Each November, for more than a decade, my father coordinated the annual “Scouting for Food” program in the small town where I grew up. Boy Scouts and Girl Scouts would drop off empty grocery bags at each house in town, and then a week later, collect bags filled with food for the poor.

My father arranged the assignments, and then compiled, organized, and distributed the food to food banks. He’d also quietly drop off large boxes of food on the porches of struggling families in our town. We weren’t rich ourselves, but he’d often purchase turkeys or hams to go along with those boxes.

Because blocks would be missed, or we’d not have enough Scouts, my father and I annually dropped off and picked up bags on twelve or fifteen separate blocks. We’d do the project together—after he got home from work, we’d trudge through piles of fallen leaves under the street lights, collecting bags of food and putting them in his old Toyota hatchback. My father would repeat to me—it seemed like on every block—the words of Jesus from St. Matthew’s Gospel: “Whatever you did for the least of my brethren, you did for me.”

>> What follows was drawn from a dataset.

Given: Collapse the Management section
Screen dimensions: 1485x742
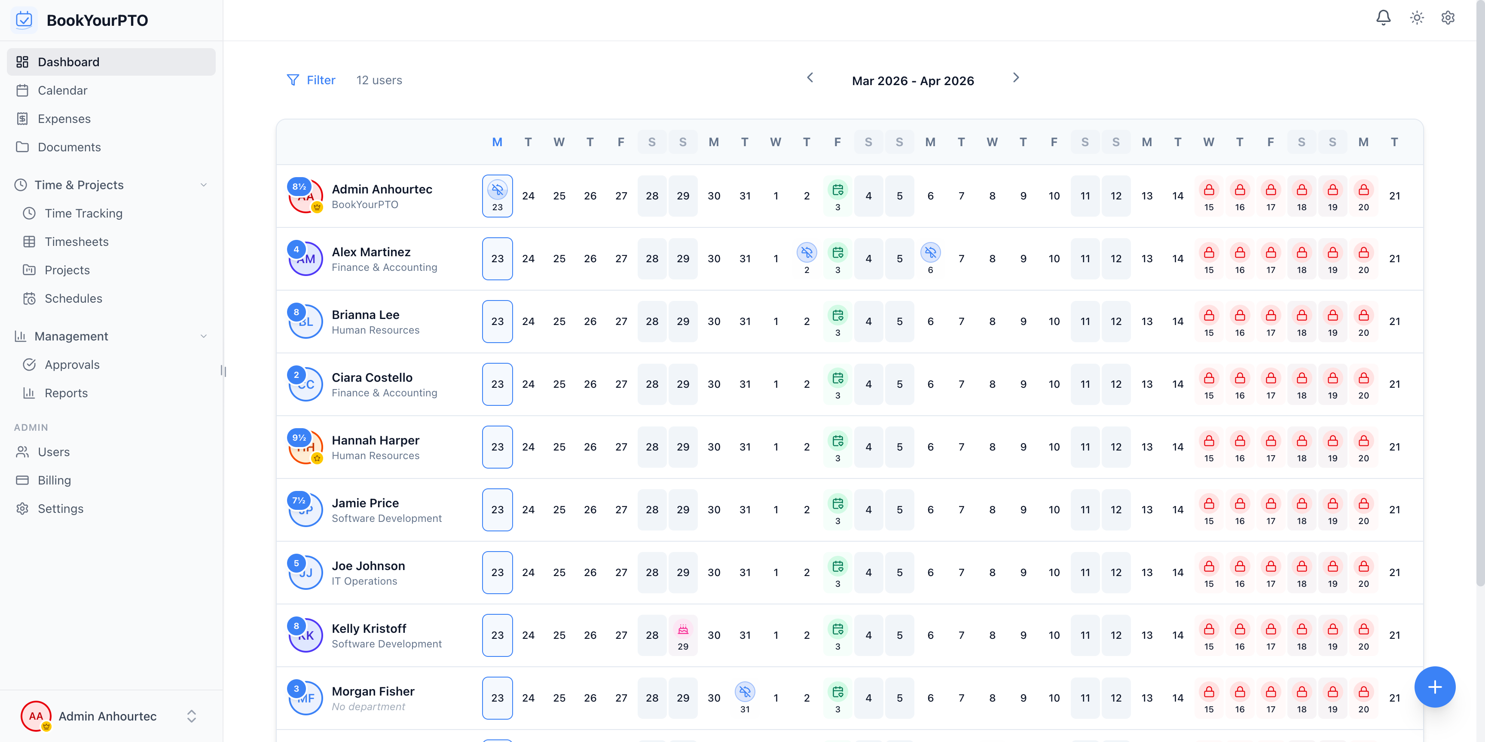Looking at the screenshot, I should (203, 336).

Christ’s words, spoken through my father, left an imprint on me. So did the image of my father’s effort for the hungry, especially those in our own neighborhood who were struggling—young single mothers, or parents who’d lost jobs, or hard-working, underpaid immigrant families. Those autumn nights impressed on me the Christian obligation to charity, and the importance of humility in service.

But when I became a father I realized that when my father talked about serving the “least” of the Lord’s brethren, he was also talking about me.

My father commuted an hour to work, and an hour home, on what he called the “nightmare” of the Garden State Parkway. He had jars of coins, everywhere, to cover the tolls he paid daily. He often got home long after it was dark. My father is brilliant, but he’s never worked his dream job: he’s worked at difficult, unglamorous, often tedious jobs, because they’ve afforded us a home in a safe neighborhood, our mother’s availability to children, and the great gift of our education.

It would have been easy for my father to ask the Scouts to find someone else to run the food drive, or the religious award program, or the troop itself, all of which he volunteered for. It would have been easy for him to skip my sisters’ games, and our—likely off-key, in my case—chorale concerts. It would have been understandable if he’d napped on the couch all day on Saturdays, instead of riding bikes with us to the library.

And it certainly would have been easier for my dad to pick up all of that food on his own, tired after work, rather than bringing along his oft-dawdling son. But my father took—and still takes—seriously the words of Jesus Christ. My father has always understood that loving, and forming, and spending time with his children is a way of serving Jesus Christ himself. My father has taught me that St. Joseph spent time with the “least among us”—and, at the same time, with the very first among us—when he dedicated his life to forming, and protecting, and raising Jesus of Nazareth.

My father says to our family—often enough that we sometimes scoff and roll our eyes—“we are greatly blessed.” He says it to thank God for the blessings of our family life. But he also says it to remind himself that fatherhood—the challenge of forming children as disciples of Jesus—really is a blessing. That the work and time it takes to raise children is the chance for fathers to serve Christ himself.

Our children are hungry, and thirsty, and—so often—needy. God calls us to love them as we would love Him. “Whatever you did for the least of these,” the Lord tells us, “you did for me.”

God also calls us to form our children to do the same—to become, as St. Joseph was, humble servants of Christ the Lord.

This Father’s Day, I thank God for the gift of my father, and for the gift of fatherhood, through which men are given the chance to serve the Lord himself. We are, indeed, greatly blessed.